● Problem
Please copy, word for word, the line that contains "Where should I" and every line after it through the end of the records, and nothing more.

** Opening Information given block **

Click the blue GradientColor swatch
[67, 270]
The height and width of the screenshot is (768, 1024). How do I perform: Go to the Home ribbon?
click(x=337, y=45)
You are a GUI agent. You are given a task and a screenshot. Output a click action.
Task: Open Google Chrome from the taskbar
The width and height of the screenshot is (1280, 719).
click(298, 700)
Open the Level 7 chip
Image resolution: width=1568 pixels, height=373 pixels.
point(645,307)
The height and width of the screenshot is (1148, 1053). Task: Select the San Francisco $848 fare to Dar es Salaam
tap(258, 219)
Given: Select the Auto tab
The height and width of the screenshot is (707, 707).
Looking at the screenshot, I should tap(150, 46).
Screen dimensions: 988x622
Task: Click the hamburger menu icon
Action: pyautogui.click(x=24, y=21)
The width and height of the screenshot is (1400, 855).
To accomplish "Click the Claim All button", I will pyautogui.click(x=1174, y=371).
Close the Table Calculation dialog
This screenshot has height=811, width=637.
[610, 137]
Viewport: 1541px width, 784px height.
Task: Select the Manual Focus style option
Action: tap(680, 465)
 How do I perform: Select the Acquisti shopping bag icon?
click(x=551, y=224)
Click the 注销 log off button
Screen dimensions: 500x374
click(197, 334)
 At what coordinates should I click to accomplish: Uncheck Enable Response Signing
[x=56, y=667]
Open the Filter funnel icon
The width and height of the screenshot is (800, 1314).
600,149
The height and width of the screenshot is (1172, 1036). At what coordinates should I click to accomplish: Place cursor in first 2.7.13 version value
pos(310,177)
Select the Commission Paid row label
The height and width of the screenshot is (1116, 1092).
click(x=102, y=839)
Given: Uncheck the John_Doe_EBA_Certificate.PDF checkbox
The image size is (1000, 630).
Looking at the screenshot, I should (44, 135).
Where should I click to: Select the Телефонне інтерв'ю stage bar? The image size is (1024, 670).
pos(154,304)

** Closing Information given block **

● Exercise output
Where should I click to: Select the Телефонне інтерв'ю stage bar? The image size is (1024, 670).
pos(154,304)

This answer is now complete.